**DIRECTIONS FOR THIS TASK:** Lines in the listing below containing the string "agent" are to be identified and copied.

**DATASET:**
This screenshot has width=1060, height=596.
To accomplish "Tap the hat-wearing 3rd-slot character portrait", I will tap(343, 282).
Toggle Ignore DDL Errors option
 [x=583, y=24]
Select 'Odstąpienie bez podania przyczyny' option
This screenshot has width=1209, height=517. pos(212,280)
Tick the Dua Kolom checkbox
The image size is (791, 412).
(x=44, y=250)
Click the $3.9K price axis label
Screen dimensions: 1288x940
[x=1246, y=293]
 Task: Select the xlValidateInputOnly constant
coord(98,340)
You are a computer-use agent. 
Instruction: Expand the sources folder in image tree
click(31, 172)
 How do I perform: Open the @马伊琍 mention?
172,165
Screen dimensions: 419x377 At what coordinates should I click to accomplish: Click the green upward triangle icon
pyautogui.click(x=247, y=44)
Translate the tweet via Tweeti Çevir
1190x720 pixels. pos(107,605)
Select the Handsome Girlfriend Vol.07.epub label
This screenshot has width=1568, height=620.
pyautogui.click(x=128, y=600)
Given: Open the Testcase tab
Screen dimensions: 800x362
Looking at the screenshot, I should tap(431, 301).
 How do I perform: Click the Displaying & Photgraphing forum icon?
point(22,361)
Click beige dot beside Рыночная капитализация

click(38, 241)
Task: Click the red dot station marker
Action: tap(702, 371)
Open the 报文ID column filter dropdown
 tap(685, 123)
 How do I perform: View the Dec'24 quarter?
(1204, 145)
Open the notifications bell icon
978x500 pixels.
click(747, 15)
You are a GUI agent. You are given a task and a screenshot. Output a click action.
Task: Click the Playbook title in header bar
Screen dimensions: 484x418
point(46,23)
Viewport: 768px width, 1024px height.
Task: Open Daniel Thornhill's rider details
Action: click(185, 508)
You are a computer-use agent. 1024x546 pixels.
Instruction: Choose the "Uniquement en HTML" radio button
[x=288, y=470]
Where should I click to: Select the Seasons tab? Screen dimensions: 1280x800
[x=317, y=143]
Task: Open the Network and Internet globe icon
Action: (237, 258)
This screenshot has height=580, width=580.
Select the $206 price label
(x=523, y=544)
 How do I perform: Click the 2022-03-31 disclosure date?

**ANSWER TO THIS TASK:**
You are a computer-use agent. 
You are a GUI agent. You are given a task and a screenshot. Output a click action.
You are a computer-use agent. 1024x546 pixels.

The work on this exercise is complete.